Fear the Huskies? (or, proof that the Pac-10 is actually pretty awesome)

Last week, immediately after USC wrapped up its epic victory over Ohio State, our resident “Trojan Husky,” David K., responded to my obligatory “Beat the Huskies!” tweet by commenting: “BOW DOWN! BEAT THE TROJANS!” I snarkily responded, “My my, aren’t we getting uppity and optimistic after our first win since 2007, over the sixth-worst team in Division I-A [i.e., Idaho].”

But, as David pointed out, Washington looked good in its loss to LSU. Two games into the Sarkisian Era, the Huskies already appear much improved from the disaster of the Ty years. Jake Locker is back, and he’s the real deal. Washington may be 1-15 in their last 16 games, but they ought not be dismissed out of hand. We don’t know yet what this year’s UW team is capable of — we’ll find out tomorrow. But Stewart Mandel is bullish, predicting a Husky stunner, 27-24 over the Trojans:

It’s a classic letdown game for USC. Husky Stadium will be revved up, Washington quarterback Jake Locker can cause problems for any defense and the Trojans’ offense showed against Ohio State it’s still quite clearly a work in progress — and that was before quarterback Matt Barkley hurt his shoulder.

Sandy Underpants concurs that Washington is a real threat to USC: “It’s the same trap as last year, so I hope Pete won’t fall into it…. again.

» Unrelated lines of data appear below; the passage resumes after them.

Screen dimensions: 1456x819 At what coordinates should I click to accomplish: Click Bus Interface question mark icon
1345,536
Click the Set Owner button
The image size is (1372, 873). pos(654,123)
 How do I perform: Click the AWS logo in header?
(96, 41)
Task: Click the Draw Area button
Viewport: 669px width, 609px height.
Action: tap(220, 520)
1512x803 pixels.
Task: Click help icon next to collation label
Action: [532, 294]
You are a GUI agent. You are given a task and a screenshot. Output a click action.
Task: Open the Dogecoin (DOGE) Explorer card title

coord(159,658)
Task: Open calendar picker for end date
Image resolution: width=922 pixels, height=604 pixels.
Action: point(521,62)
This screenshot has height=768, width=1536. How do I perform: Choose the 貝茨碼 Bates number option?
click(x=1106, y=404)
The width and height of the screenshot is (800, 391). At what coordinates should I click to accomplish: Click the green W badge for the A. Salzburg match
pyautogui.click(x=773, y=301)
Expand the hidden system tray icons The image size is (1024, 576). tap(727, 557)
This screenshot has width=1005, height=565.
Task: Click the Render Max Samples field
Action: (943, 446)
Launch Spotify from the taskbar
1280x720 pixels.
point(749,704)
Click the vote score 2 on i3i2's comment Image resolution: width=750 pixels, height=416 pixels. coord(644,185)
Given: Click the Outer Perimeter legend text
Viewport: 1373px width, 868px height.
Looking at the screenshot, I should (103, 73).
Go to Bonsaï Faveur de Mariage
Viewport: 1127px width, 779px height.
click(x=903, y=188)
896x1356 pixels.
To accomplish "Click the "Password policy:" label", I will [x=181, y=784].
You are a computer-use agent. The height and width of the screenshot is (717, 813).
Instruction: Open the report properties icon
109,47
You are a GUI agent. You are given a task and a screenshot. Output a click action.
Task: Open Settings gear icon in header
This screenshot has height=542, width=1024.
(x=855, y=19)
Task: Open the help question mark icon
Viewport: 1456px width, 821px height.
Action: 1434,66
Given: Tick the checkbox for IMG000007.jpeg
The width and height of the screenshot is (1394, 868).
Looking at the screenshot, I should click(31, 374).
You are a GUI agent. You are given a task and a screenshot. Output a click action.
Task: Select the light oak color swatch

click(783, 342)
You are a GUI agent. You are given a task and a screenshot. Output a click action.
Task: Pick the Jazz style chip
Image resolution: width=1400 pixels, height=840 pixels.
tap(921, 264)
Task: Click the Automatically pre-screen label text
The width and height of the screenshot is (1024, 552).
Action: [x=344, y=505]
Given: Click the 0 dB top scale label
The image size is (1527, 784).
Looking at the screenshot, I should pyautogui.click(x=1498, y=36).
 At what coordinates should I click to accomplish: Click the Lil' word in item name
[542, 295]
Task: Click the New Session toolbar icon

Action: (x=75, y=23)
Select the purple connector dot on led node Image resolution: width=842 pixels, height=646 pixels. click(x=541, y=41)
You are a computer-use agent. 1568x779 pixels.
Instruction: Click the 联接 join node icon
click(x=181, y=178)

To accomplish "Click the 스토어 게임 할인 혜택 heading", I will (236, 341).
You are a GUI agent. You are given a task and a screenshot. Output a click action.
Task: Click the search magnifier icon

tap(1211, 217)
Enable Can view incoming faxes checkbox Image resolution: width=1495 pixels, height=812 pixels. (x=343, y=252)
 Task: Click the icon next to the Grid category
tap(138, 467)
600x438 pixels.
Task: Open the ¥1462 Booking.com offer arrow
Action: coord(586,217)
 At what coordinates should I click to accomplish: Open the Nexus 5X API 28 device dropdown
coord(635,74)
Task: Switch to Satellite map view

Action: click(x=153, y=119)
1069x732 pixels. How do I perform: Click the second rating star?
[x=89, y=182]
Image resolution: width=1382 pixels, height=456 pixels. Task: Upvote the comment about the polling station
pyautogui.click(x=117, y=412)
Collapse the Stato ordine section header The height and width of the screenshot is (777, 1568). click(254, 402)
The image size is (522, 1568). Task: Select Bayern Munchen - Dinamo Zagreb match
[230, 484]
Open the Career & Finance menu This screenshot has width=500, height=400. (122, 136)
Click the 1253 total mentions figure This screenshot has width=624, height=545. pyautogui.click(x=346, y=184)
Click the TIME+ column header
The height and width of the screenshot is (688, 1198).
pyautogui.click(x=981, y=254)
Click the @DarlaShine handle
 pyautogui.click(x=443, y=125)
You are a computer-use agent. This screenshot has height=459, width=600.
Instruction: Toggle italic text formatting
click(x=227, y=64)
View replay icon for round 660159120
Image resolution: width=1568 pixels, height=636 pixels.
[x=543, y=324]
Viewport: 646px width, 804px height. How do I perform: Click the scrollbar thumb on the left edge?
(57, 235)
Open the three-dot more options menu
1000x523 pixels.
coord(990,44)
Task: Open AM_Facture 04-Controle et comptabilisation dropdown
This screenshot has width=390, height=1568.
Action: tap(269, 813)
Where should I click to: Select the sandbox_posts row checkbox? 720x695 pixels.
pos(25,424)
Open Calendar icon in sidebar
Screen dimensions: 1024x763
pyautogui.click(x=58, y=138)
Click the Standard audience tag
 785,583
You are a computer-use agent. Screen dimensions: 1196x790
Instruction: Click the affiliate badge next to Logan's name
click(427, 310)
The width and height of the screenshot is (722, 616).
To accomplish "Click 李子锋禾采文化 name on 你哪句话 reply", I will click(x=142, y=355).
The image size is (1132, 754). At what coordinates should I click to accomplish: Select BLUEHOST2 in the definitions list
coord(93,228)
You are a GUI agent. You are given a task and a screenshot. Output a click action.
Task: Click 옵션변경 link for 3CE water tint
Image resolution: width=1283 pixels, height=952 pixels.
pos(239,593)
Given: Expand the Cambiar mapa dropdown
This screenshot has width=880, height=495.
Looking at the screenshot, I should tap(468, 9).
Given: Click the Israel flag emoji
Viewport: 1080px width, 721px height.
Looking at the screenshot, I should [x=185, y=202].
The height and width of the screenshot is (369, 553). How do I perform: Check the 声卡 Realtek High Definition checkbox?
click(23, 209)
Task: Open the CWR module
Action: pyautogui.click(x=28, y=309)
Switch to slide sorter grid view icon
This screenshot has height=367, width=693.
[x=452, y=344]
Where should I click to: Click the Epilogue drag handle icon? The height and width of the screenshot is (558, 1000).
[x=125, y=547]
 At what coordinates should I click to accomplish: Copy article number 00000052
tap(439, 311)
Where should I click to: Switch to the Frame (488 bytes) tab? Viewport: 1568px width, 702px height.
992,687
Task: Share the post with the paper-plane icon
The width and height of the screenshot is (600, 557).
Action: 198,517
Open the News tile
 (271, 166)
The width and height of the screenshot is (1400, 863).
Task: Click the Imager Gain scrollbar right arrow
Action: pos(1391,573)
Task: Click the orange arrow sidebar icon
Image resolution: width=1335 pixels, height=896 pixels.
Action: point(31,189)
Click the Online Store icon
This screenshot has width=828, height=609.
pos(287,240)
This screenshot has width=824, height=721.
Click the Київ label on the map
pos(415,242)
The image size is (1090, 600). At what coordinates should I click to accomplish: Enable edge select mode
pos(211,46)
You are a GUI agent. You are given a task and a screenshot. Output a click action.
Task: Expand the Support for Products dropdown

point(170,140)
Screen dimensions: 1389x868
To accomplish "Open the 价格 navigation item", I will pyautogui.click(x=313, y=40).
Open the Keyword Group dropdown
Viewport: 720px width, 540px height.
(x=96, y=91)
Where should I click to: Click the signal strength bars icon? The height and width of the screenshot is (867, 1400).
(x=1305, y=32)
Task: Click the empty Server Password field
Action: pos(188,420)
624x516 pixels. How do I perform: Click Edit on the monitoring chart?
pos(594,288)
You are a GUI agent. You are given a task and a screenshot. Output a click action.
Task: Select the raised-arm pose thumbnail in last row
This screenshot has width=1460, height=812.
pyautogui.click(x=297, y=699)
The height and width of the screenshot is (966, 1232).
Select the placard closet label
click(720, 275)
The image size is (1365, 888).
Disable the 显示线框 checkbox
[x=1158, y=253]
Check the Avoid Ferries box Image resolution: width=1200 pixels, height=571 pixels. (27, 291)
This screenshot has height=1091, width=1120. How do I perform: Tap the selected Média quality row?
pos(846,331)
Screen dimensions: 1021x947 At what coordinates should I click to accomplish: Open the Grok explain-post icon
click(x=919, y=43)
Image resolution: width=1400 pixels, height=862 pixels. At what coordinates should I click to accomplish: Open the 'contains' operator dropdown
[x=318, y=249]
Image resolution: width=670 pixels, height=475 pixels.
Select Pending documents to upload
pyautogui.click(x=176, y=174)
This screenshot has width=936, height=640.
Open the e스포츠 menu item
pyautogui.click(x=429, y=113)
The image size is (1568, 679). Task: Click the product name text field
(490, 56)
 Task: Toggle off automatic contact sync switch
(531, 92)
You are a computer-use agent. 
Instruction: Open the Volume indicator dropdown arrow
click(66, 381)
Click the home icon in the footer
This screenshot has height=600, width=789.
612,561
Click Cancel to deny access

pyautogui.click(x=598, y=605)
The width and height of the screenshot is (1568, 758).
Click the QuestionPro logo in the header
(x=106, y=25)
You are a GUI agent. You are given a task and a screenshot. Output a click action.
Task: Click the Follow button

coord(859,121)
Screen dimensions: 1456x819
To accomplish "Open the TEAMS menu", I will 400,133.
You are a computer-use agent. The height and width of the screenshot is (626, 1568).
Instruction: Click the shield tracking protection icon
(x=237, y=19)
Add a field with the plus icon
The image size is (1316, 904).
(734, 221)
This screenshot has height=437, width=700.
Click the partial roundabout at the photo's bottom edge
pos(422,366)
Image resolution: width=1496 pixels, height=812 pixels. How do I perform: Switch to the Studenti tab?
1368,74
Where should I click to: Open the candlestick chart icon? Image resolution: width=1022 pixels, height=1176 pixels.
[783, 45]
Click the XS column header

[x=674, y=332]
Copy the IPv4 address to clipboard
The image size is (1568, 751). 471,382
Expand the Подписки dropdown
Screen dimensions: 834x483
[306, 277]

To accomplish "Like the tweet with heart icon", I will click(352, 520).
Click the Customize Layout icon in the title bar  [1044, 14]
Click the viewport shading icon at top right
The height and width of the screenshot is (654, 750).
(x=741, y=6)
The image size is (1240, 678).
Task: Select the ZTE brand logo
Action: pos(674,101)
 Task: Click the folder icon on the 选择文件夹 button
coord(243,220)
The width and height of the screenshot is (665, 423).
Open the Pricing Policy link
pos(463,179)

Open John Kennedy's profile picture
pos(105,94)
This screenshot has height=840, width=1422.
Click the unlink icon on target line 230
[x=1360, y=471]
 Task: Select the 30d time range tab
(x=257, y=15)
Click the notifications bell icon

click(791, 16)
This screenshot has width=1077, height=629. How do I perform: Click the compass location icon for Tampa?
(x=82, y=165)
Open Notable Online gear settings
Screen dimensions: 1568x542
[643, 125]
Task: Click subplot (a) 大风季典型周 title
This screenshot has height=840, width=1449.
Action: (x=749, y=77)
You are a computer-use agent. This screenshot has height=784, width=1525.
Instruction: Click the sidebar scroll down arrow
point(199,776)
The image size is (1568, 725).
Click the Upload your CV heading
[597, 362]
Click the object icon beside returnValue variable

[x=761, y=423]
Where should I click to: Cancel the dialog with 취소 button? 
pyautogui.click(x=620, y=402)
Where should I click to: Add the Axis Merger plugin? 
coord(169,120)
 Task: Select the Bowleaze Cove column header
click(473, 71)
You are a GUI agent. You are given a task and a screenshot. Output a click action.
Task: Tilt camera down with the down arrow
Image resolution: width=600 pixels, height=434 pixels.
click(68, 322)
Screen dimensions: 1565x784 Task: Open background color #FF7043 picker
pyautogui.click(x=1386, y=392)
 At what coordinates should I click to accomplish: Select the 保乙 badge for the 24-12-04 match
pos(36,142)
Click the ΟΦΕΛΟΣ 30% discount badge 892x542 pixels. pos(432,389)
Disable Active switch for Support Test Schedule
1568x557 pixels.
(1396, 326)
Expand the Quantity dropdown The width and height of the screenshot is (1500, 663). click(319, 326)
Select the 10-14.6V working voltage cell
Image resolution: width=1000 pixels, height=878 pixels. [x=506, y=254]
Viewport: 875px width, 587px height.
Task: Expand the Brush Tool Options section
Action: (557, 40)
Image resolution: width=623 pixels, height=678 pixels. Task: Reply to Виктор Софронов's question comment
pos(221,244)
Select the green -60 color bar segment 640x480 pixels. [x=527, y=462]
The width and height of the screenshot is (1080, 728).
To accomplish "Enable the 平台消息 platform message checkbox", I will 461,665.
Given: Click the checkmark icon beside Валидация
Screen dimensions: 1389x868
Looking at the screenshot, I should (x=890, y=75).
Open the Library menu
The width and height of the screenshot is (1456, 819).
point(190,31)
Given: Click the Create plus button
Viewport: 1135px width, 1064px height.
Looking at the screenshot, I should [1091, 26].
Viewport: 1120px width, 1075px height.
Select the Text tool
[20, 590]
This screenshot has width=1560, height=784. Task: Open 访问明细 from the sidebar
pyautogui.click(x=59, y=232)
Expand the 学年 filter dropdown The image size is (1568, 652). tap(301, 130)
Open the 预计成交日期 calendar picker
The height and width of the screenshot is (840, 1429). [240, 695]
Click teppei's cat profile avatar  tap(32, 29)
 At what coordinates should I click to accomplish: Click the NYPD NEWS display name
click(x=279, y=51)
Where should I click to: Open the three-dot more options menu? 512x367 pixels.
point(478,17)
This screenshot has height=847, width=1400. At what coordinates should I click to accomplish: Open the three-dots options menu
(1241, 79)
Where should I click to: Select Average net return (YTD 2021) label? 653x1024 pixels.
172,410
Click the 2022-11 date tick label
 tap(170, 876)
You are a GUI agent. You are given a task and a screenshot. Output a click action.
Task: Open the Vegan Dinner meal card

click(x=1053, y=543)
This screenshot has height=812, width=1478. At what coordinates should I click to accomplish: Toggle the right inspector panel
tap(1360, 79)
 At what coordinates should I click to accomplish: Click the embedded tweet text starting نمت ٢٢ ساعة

Big game letdown against a team that supposedly stinks (but actually doesn’t). Plus the fact that Corp may start. I’m actually more worried about this Washington game than I was the Ohio St. game (before tOSU game started that is).”

Sandy’s comment got me thinking. This is indeed the “trap” that has repeatedly tripped up USC: a tough road game against, not a heavily hyped non-conference opponent, but a familiar Pac-10 foe. Just look at the history: since losing at Kansas State in September 2002, early in Pete Carroll’s second year at the helm, the Trojans have only lost to one non-Pac-10 team — and that was #2 Texas, with Vince Young playing at superhuman levels. Meanwhile, since that Kansas State game, the Trojans have lost at Washington State (30-27 in OT in 2002), at Cal (34-31 in OT in 2003), at Oregon State (33-31 in 2006), at UCLA (13-9 in 2006), vs. Stanford (24-23 in 2007), at Oregon (24-17 in 2007), and at Oregon State again (27-21 in 2008).

This should be instructive to those who insist, year after year, that the Pac-10 sucks, that it’s really the “Pac-1” (or “USC and the 9 midgets”), etc. etc. To review: the Trojans have lost to 6 of the 9 other Pac-10 teams — one of them twice — during a span when they’ve beaten: Auburn and Arkansas (twice) from the SEC; Oklahoma, Iowa, and Nebraska (twice) from the Big 12; Michigan (twice), Ohio State (twice), Penn State and Illinois from the Big Ten; Virginia and Virginia Tech from the ACC; BYU (twice); and of course Notre Dame (7 times).

So the Trojans are either 22-1 (.957) or 24-1 (.960) against BCS and BCS-level competition — depending on whether you count BYU, which admittedly wasn’t nearly as good in the early 2000s as it is now — but 52-7 (.881) against the Pac-10. And, of course, it has been a Pac-10 road loss that has prevented USC from reaching the BCS title game in 2003-04, 2006-07, 2007-08, and 2008-09. If the Pac-10 were truly the Pac-1, USC would almost certainly own four BCS championships in this decade, possibly five, instead of just one. (I’m going to go ahead and assume that we would have beaten Oklahoma in ’04 and Ohio State in ’07 and ’08. Dunno about Oklahoma/Florida last year.)

Anyway, there are three Pac-10 teams who haven’t beaten USC since 2002: Arizona, Arizona State… and Washington. Let’s hope the Trojans keep it that way tomorrow. BEAT THE HUSKIES.